> Consigne écrite 1: D'après le texte, quel a été le tout premier fanzine consacré aux mangas ?

> Texte:
Sumo (Makoto Kubota)

Bonne idée que j’ai eue samedi de faire un crochet par Nantes, la ville de mon enfance et de mon adolescence, la ville qui, quand j’y pense, a finalement été le terrain qui a vu chez moi les prémisses d’un intérêt pour le Japon, d’abord à travers les mangas. Classique.

Mais à l’époque, s’intéresser à ce style de BD, surtout quand on n’habitait pas à Paris, tenait parfois de la gageure. Sans remonter jusqu’au Cri qui Tue d’Atoss Sakamoto (tout premier fanzine consacré aux mangas), nous étions à l’époque où Akira sortait sans grand succès en kiosque, et c’était tout. Pas de Tonkam à Nantes, mais  il y avait heureusement cette petite librairie à côté de la place Viarme. Spécialisée dans les comics (type de BD qui m’a toujours bien gavé), elle avait tout de même quelques uns de ces mangas traduits en américains – chez Viz Comics – dans des fascicules ridiculement courts. Il fallait s’en contenter et je m’en contentais, séduit malgré tout par ces planches en noir et blanc totalement nouvelles pour moi, tout comme la violence et l’érotisme  qui me changeaient agréablement de la BD franco-belge.

Deux exemples de ces fascicules enchanteurs. Au programme : yakuza hyper violents et scènes de sexe. Merci Monsieur Ikegami!

Et puis, il y avait aussi les numéros de Mangazone, ce fanzine éphémère fait par des amateurs éclairés et qui n’a pas peu contribué à attiser ma curiosité. Bénis soient les rédacteurs de cette revue dont je conserve précieusement les numéros ! Il faudra que je lui consacre un article un jour.

Bref, pour abréger car si je me la joue Rosebud j’ai pas fini, tout cela pour dire que c’est sans aucun déplaisir que je me suis baladé dans cette ville et que je me suis souvenu de mes balades qui avaient souvent pour but les librairies de BD, les boutiques de jeux de rôles, de jeux vidéo et les salles d’arcade (ces dernières évidemment disparues).

Mais arrêtons de nostalgiser et venons-en au fait ! Au détour d’une rue jouxtant la place Royale,  je me suis rappelé l’existence d’une librairie d’occasion, à quelques mètres de la librairie l’Atalante. Elle était toujours fidèles au poste, avec ses étalages de revues, de livres de poche et son étage consacré aux livres anciens et aux bouquins d’art. Une étagère entièrement consacrée à la photographie me tapa illico dans l’œil et je ne mis pas longtemps à dégotter les deux uniques livres consacrés au Japon qu’elle camouflait. Quand il s’agit de donner des coups de truffe dans des étagères poussiéreuses pour dénicher des trucs intéressants, croyez-moi, Olrik n’a pas son pareil. En attendant de parler dans un autre article du second bouquin, je vais donc consacrer quelques lignes pour vous présenter le volumineux Sumo de Makoto Kubota.

Maintenant ça va chier!

> Enregistrements fournis:
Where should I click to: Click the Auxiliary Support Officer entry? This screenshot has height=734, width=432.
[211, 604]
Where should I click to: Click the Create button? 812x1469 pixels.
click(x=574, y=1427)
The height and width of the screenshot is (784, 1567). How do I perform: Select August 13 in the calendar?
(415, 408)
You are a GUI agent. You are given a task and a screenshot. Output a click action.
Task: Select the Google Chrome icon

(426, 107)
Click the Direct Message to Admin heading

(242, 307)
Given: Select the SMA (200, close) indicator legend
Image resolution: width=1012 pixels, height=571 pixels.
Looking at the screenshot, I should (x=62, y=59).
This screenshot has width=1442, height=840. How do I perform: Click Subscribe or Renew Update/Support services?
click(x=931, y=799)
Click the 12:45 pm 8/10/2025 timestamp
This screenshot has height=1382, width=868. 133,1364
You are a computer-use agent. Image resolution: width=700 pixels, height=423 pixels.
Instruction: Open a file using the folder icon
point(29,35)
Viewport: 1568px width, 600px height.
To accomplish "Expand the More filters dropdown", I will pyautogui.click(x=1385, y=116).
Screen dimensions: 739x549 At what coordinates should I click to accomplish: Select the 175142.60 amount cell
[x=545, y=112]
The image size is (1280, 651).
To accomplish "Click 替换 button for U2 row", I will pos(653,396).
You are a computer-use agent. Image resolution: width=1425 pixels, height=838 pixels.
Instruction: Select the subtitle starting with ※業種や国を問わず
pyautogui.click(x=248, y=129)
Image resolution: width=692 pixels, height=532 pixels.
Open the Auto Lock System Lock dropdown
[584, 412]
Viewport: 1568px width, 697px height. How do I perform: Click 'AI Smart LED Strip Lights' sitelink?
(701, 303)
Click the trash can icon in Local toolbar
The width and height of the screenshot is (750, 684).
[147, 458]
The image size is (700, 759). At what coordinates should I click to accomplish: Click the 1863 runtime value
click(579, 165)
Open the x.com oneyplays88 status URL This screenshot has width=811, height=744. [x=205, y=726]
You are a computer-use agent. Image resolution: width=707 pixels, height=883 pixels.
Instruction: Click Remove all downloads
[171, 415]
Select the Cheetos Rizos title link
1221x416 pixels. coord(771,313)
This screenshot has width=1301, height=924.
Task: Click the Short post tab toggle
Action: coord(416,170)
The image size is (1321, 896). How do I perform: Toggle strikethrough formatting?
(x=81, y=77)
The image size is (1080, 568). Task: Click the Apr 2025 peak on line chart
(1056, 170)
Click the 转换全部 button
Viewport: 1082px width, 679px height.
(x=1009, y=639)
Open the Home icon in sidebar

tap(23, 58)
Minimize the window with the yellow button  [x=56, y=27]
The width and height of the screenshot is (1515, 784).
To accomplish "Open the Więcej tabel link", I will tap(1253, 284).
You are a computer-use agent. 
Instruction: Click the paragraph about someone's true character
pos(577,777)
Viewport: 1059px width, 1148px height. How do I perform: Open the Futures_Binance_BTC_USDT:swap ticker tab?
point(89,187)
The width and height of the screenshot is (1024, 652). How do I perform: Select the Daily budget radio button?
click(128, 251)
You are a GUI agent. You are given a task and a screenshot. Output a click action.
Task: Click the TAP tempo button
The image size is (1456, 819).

> Consigne écrite 2: Renvoyez chaque ligne des enregistrements contenant la chaîne « dropdown ».

> Sortie complète 1: Le Cri qui Tue d'Atoss Sakamoto.

> Sortie complète 2:
To accomplish "Expand the More filters dropdown", I will pyautogui.click(x=1385, y=116).
Open the Auto Lock System Lock dropdown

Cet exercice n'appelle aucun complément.